• **INSTRUCTIONS FOR THE TASK**: From the material below, tally every line containing "computer"; reply with the total only.

• **GIVEN RECORDS**:
-- Opening Marker --
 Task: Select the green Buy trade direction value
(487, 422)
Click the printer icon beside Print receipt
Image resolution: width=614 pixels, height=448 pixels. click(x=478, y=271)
-- Closing Marker --
-- Opening Marker --
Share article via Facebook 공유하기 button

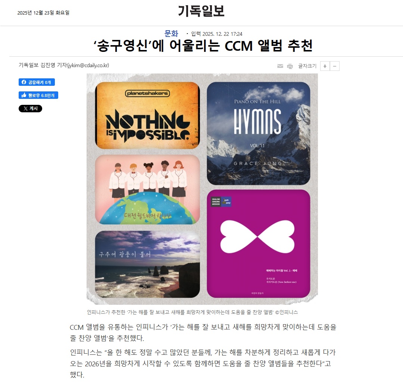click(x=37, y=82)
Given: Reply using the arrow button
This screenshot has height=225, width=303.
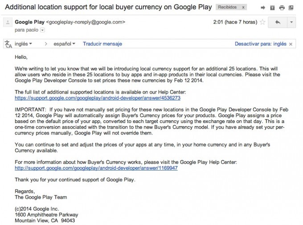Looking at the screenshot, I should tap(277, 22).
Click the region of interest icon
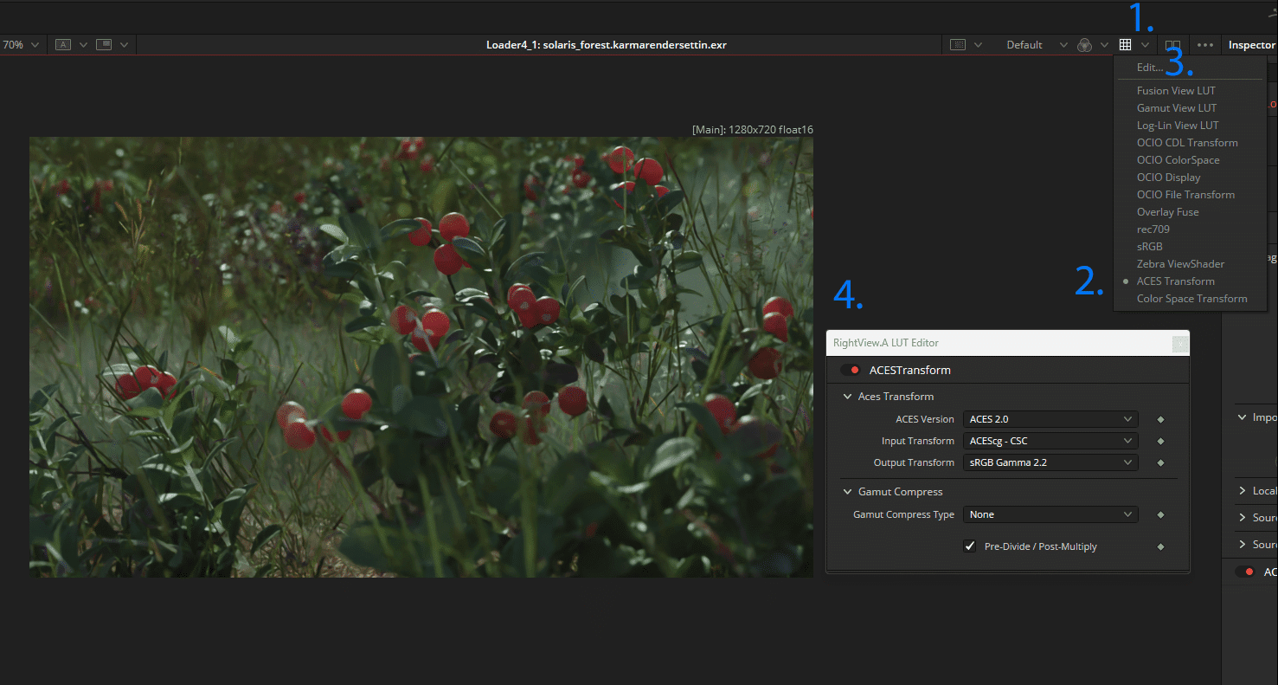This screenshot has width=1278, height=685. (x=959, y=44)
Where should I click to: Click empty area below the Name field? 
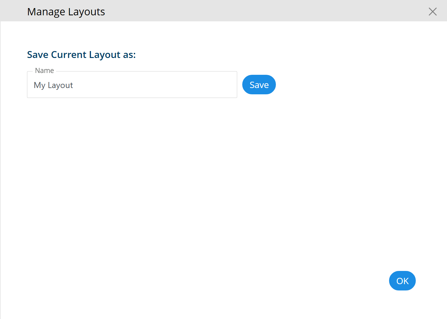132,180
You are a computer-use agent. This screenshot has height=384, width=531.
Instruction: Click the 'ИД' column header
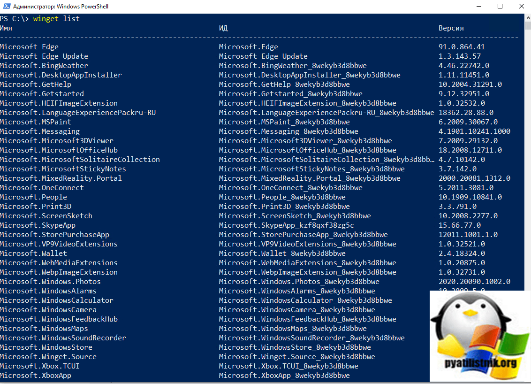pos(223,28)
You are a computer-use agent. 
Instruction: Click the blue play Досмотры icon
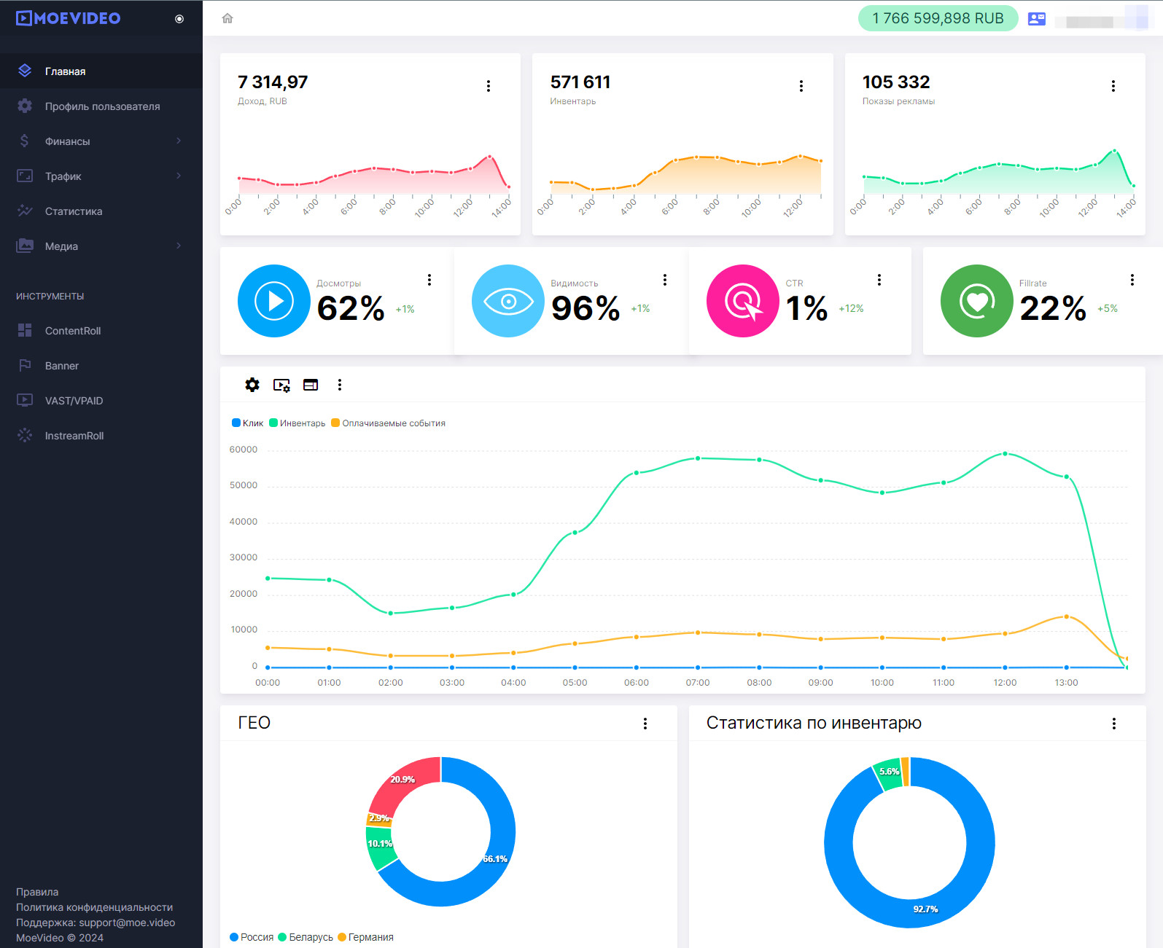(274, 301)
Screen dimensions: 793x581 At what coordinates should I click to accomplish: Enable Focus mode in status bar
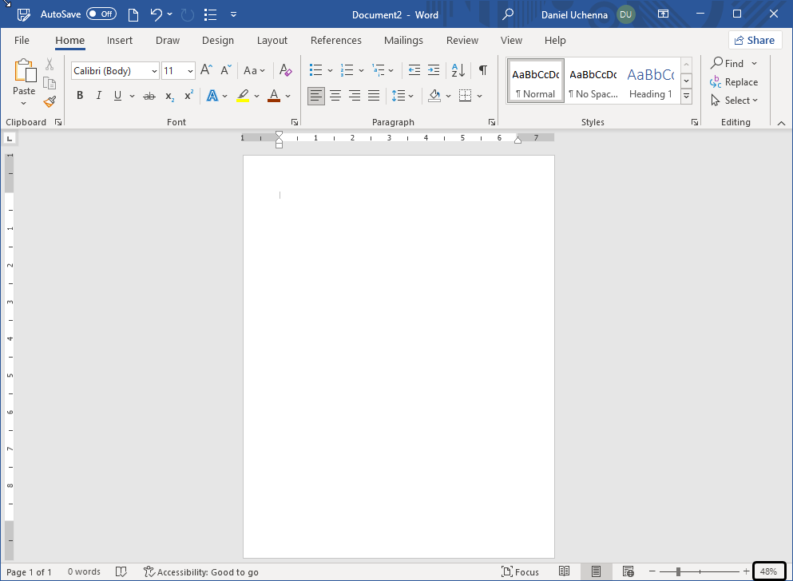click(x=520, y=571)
-- Closing Marker --
• **ANSWER BOX**: 2